The Egyptian Museum was our next stop. If you are in Cairo, I highly recommend going there. The exhibits are great. I couldn’t help but think, what a great trip this could be for a class of students. It would be a awesome inquiry-based provocation for further discussion and research. I had so many questions when I left. I’ve never had a better history lesson than this visit.
We also visited Coptic Cairo, including the Hanging Church. We couldn’t really go in because it was a very holy week and service was going on at the time. I could have passed on this part of the tour. It was very nerve-wrecking, with security everywhere and since terrorist had threatened further church bombings.
We finished up our tour with some shopping in Khan Al Khalili, a souk of sorts. I liked it. I was able to get some souvenirs and a leather handbag for next to nothing. I wished I had purchased more. I would definitely go back there to do some more shopping.

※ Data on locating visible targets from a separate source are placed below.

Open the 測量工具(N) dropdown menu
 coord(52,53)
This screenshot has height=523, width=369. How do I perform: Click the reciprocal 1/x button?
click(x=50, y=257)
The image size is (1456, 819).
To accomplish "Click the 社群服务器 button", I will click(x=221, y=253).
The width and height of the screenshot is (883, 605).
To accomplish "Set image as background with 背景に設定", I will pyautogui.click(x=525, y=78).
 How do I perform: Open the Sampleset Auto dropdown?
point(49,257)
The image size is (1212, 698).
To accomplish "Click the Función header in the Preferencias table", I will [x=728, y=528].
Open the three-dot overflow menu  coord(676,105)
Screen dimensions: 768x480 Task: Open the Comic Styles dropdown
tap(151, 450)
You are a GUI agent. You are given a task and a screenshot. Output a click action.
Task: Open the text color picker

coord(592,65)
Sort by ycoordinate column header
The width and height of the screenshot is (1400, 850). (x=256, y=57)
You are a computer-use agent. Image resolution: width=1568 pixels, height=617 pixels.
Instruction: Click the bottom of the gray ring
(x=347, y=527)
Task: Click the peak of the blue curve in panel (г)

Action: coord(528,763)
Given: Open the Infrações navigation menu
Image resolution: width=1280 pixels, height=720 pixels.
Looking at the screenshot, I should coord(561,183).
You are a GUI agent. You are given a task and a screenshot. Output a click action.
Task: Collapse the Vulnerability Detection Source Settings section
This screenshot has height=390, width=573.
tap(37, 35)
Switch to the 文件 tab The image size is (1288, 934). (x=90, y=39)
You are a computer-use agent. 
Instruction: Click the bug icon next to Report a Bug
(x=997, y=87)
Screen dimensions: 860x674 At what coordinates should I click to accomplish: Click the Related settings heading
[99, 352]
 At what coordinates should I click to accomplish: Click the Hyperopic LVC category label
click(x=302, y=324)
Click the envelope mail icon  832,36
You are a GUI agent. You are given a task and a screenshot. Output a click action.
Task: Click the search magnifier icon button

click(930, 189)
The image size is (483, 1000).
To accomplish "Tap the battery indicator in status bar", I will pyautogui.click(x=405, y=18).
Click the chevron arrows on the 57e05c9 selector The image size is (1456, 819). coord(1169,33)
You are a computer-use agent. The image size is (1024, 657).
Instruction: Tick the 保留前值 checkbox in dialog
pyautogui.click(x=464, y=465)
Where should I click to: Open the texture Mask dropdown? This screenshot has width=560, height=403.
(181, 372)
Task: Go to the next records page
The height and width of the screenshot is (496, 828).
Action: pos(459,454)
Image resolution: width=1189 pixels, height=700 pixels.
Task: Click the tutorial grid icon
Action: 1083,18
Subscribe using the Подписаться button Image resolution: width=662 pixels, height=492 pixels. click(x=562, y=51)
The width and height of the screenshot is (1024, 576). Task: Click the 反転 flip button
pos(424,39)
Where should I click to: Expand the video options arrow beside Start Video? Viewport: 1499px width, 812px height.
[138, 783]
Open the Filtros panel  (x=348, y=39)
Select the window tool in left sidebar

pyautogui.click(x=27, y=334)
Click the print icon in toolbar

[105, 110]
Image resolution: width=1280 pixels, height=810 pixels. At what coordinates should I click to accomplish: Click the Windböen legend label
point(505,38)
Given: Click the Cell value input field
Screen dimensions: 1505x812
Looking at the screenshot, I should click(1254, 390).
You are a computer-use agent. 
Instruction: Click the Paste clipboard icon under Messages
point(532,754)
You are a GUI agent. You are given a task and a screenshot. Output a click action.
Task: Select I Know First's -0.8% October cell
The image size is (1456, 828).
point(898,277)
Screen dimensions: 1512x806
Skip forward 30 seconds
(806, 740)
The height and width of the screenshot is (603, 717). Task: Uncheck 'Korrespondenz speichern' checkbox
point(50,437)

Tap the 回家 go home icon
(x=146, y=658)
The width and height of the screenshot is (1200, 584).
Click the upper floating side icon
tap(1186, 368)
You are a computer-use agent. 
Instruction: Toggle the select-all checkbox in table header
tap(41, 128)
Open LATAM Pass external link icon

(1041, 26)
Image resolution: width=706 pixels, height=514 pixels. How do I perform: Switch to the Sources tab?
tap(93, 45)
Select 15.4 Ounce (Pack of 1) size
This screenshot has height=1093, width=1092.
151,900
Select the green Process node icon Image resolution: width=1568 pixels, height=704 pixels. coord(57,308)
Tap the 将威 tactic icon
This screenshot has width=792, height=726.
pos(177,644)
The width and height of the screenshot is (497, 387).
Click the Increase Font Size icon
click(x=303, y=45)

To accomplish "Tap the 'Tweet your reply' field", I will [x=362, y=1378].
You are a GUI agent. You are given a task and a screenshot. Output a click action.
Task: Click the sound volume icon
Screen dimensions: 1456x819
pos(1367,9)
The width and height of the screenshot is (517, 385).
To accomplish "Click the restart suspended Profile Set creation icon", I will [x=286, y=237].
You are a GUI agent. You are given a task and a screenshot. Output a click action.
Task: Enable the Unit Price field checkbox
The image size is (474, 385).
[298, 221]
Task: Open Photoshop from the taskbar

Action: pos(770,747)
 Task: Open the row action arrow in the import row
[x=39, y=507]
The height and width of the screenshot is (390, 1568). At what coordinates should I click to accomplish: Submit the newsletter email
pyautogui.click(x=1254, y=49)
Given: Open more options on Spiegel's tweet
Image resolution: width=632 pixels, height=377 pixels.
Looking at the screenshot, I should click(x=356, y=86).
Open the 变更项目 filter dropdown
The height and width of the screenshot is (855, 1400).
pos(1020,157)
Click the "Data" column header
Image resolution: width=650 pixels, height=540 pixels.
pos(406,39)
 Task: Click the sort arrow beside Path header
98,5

One more night of uncomfortable sleeping left me with a pained shoulder and hurt back but I got more out of this trip than I had expected. The ride to the airport was filled with a necessary conversation about Egypt with my tour manager Eslam, actual name. I told Eslam my feelings. I expected different from Egypt. I fantasized about glamour and Kings and Queens. He helped me to see that most Egyptians daily goal is getting food home to feed their family. There is the rich and there is the poor and not much in the middle.
At first, I wanted nothing more to do with Egypt. I had had enough of dirty dishes, and non meat options, crazy traffic and hassleing, begging and hard beds, a cost for everything, 5 star advertised hotels with 3 star standards, delayed flights, tipping and everything else. But then I wanted more. I wanted to experience authentic Egypt, the real Egyptian food and to see how they really live without tourist blinders. I was mad at myself for not doing my homework and researching this place before visiting, this place beyond the tourist sites, the recent history and government affairs. But then I was happy I didn’t because I learned so much more first hand. I know that when I travel from now I will have to decide what I want to know before hand and what I don’t and if I decide not to know, than I better be prepared for anything. I better be prepared to lower my standards and come out my pockets more. I better be prepared to live like a local however that may be for however long I plan to stay. If I want to vacation like I live or better, I better book my own hotels, my own flights and find my own restaurants instead of relying on a travel company, and definitely not travel to a third-word country. I had no idea Egypt was a third-world country or that it was so poor. How idiotic of me. My fantasy was not reality. Visiting my dream country was so much different than my dreams. But Egypt will forever hold a special place in my heart for it has changed the way I look at Life.
I AM SO BLESSED TO LIVE THE LIFE I LIVE!
If you stuck in there with me and read to the end, thank you. I know it was a long post. It took me along time to process this trip and to write about it. I hope you enjoyed going through my adventure with me. Please share your thoughts.
How could a country with so much history forsake it’s citizens?
How could a government be so corrupt to not take care of it’s peoples?
How could so many other surrounding, Middle-Eastern countries be so rich and this one be so poor?]